Créations de l’association © Frank Beau
Réalisation d’une pièce en bois. © ABDC

Une nouvelle école de l’artisanat durable

L’Apéro-Chutes du premier mercredi du mois est l’événement fédérateur de l’association. Des artisans y présentent leur travail. Sont proposés des projections et lectures autour de la question des déchets et des ateliers thématiques. Le 18 décembre était inauguré le nouvel atelier de l’association, situé quai Batardeau autour d’un buffet-vin chaud et d’une animation de fabrication de guirlandes en bois. Marc, l’un des bénévoles assurant la permanence du magasin explique qu’il a découvert l’association à travers les Apéros-chutes : « On a fait des gâteaux avec des épluchures, du liquide vaisselle avec de la soude. Une personne est venue nous montrer ce qu’elle faisait avec les cartons, comme des étagères. » Caroline a découvert l’association en septembre et décidé d’amener son amie Loriane. « J’adore tout ce qui est fabrication en bois. J’aimerais m’initier à tout cela. Ce genre d’événement c’est une bonne occasion de s’ouvrir un peu » explique Loriane. Pour Caroline : « Ces ateliers servent à découvrir de nouvelles techniques et pourquoi pas les appliquer à la maison. Cela ouvre l’esprit. Pour Noël j’ai fait des guirlandes avec des ficelles et du papier. Du coup maintenant, je garde toutes les chutes à la maison, même le polystyrène. »

Un apéro-chutes © ABDC

Martine, Evelyne et Marinette racontent quant à elles, comment elles se sont lancées cet hiver dans un projet ambitieux : la fabrication d’une dizaine de sapins de Noël en bois. « J’ai eu cette idée parce que je fais partie de RSM 89 (Réseau de Soutien aux Migrants) » explique Martine.  « J’ai proposé à des jeunes de construire des sapins et de les vendre au profit de RSM. En plus, les sapins du Morvan ça m’énerve un peu. On pourrait trouver autre chose, qui soit réutilisable. On a cherché des points de vente. Céline connaît le magasin Germinal qui a dit : c’est dans l’esprit, on prend. » Les sapins fabriqués avec des palettes et des mats de camping seront tous vendus mais aurons donné du fil à retordre à l’équipe. « J’étais incapable de dire si on allait mettre 6h par sapin ou plus. On a mis plutôt 11h-12h car on a voulu poncer toutes les lattes. Pour nous c’était sympa qu’un petit puisse monter le sapin, sans se mettre des échardes », ajoute Martine.

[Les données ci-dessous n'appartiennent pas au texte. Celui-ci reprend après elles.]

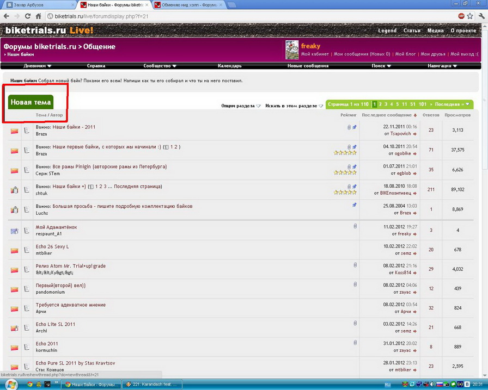Bookmark page with the star icon
The height and width of the screenshot is (390, 488).
(470, 16)
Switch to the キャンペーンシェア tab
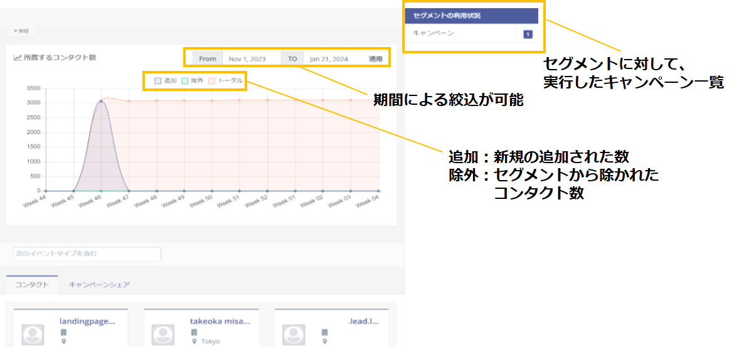734x347 pixels. point(99,285)
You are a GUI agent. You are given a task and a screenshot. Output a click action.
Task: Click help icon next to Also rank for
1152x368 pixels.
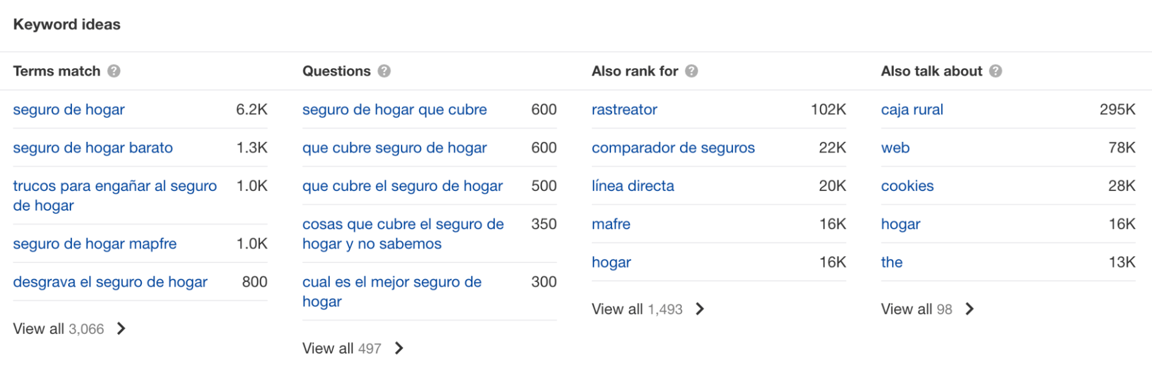[x=692, y=71]
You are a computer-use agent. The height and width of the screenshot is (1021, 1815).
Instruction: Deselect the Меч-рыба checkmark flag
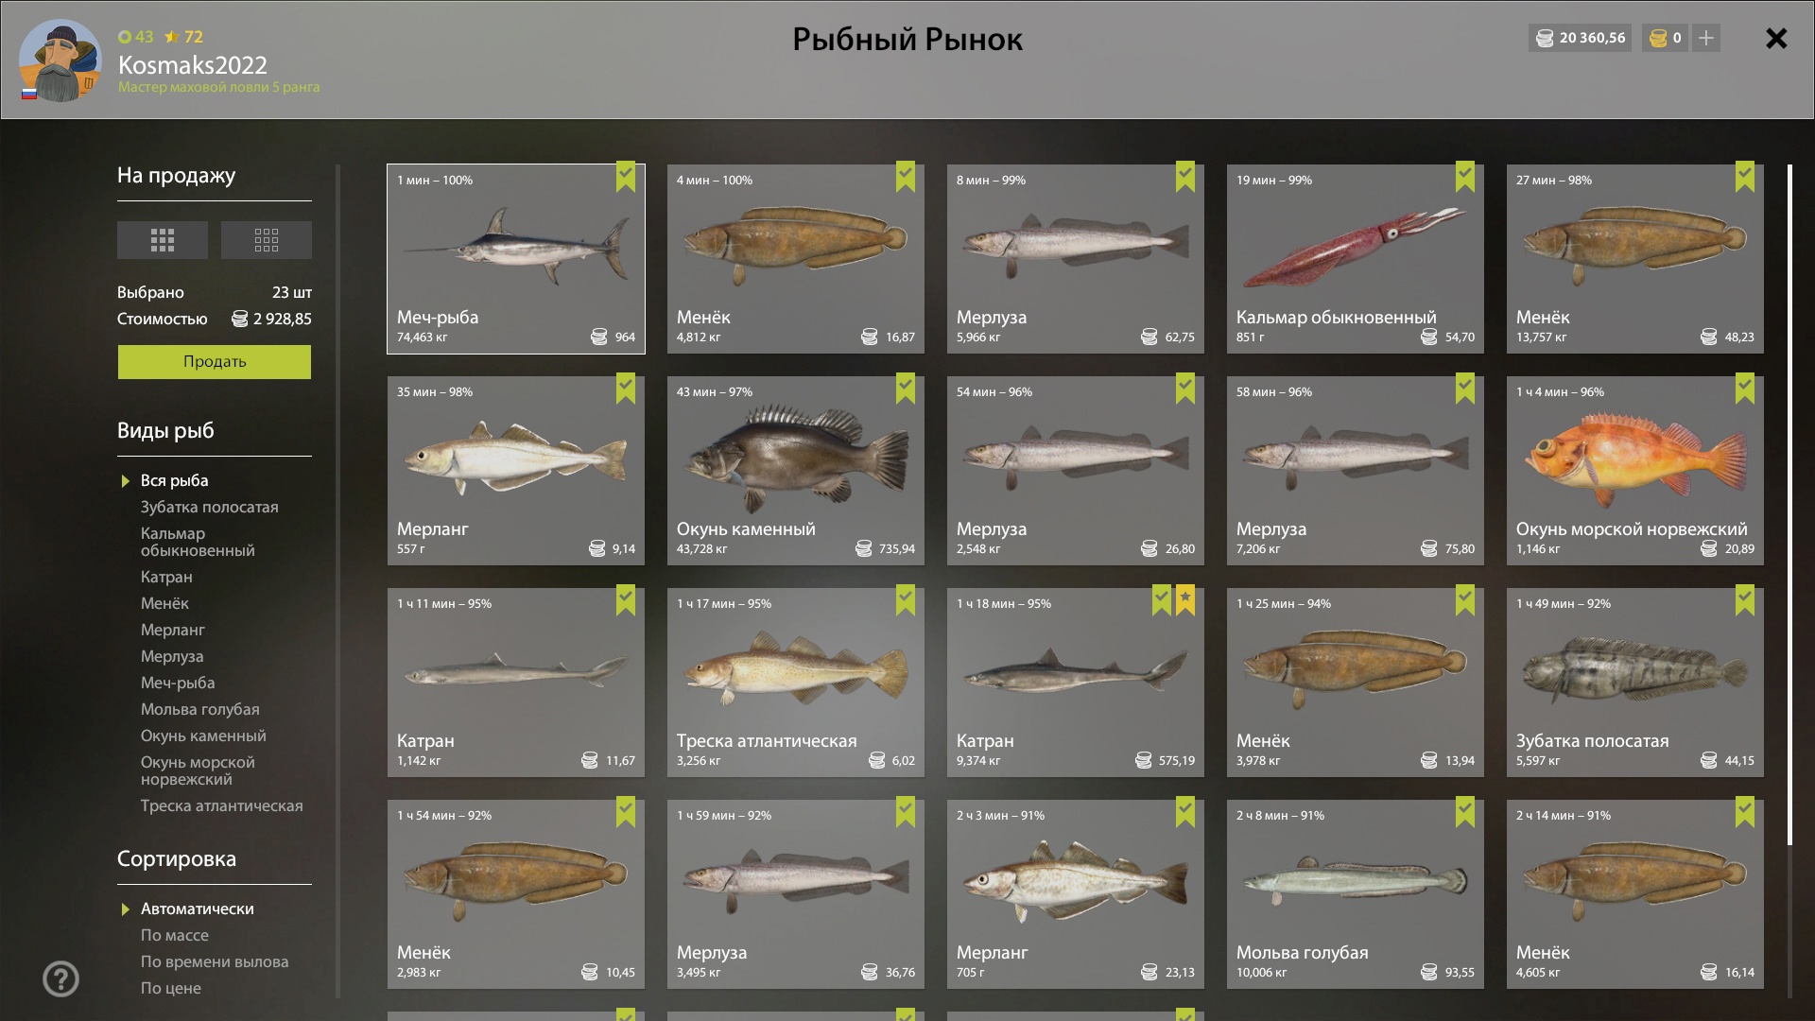pos(626,176)
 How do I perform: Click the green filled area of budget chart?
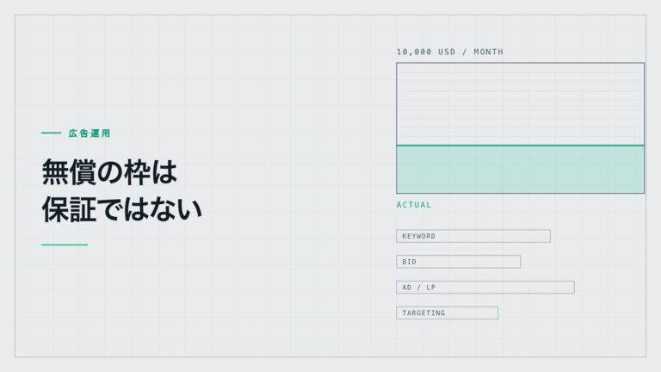pyautogui.click(x=520, y=170)
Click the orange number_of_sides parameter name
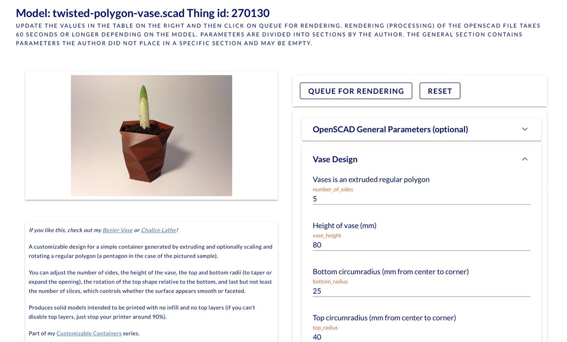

Atelier guirlandes en bois du 18 décembre. © Frank Beau

Le samedi tous les deux mois ABDC organise un atelier autour d’un professionnel. Il suscite un engouement révélateur. « On a lancé un atelier soudure. On avait 15 personnes sur liste d’attente. C’est hallucinant », raconte Céline Lebrun. « L’atelier ébénisterie du 11 janvier est déjà complet, alors qu’on a fait la communication la semaine dernière. Je ne pensais pas que cela marcherait aussi bien car ce sont des ateliers payants (entre 35 et 40€ selon l’artisan) qui demandent du temps. Si ça marche pour nous c’est un réseau d’artisans qui s’agrandit. Les artisans ont plein de petites techniques pour cacher une rayure, rabouter deux bouts de bois et que ce soit nickel, refaire la bonne teinte. Cela nous tient à cœur ce croisement du réemploi et de l’artisanat. »

Au Bonheur des Chutes ressemble peu à peu à une nouvelle école de l’artisanat. « La notion d’école, on est vraiment là-dedans, avec l’introduction à l’appétence. On le fait beaucoup auprès de publics fragiles. Cela permet de développer la confiance en soi, d’apprendre à faire quelque chose par soi-même, d’être conscient de ce qu’on a pu faire, de s’apercevoir de son utilité. On peut dire que c’est une école de l’artisanat pour tous mais avec la notion de « faire avec ce qu’on a localement, de rester dans le juste nécessaire de la matière », explique Céline.

Atelier soudure © ABDC
Chantier participatif © ABDC

Ebauche d’un écosystème artisanal de territoire

On sait que la création partant de la contrainte des matières sourcées modifie les logiques de conception, mais aussi de la commande. « On ne fabrique pas de grosses productions dont personne n’a l’usage. Il y a aussi ce temps de la commande où « J’attends ». C’est important qu’on ait à attendre. Avec la génération Amazon, on clique et le lendemain on a. Cela tue la valeur du produit », explique Céline. En un peu plus d’un an, ABDC a ainsi réalisé les boîtes à livres de la ville d’Auxerre, l’agencement d’un magasin de biocoop, l’accueil du CAUE de l’Yonne, une cuisine pour des particuliers, les cendriers en verre pour les Conseils de quartier d’Auxerre, avec ce principe : les fumeurs répondent à une question avant de jeter leur mégot dans une bouteille en verre. L’association envisage d’explorer d’autres thématiques. Pour Céline Lebrun : « Le funéraire par exemple c’est un sujet qui nous intéresse pas mal. L’urne peut se concevoir avec de petites pièces de bois. C’est aussi une question de philosophie car l’accès à tout ce qui est funéraire est souvent hors de prix. La question : peut-on trouver des solutions plus simples et frugales et désacraliser un peu le sujet ? »

D’ici trois ans, l’association devra trouver son modèle d’indépendance. « On est conscients que c’est dans l’air du temps. C’est un créneau qui va être envahi par le commerce. Il faut que l’on garde notre ADN. Pourquoi pas une évolution vers une Scic, une Scop ? Mais on ne sera pas une PME, ça c’est sûr » explique la présidente Laurence Vayne. En ce sens : « Le fait d’avoir plusieurs lieux à ce jour est hyper chronophage. Ce que j’aimerais c’est que l’on ait notre propre espace. Pourquoi pas un lieu unique avec le magasin, des artisans, une boutique partagée et développer la partie réemploi pour avoir plus de projets communs ? » Dans cette idée d’agréger les énergies du territoire, Au Bonheur des Chutes organisera le festival « Ressources et Vous » en novembre. Il présentera des initiatives locales autour des thèmes industrie, alimentation, vie quotidienne, bâtiment et des événements festifs et participatifs. Aussi, partie de la récupération de chutes au service de la création, ABDC devient peu à peu l’épicentre d’un nouveau type d’écosystème artisanal en milieu rural, associant amateurs et professionnels et fondé sur l’art et le plaisir retrouvés de l’économie des ressources et de faire par soi-même. Un modèle de développement à suivre.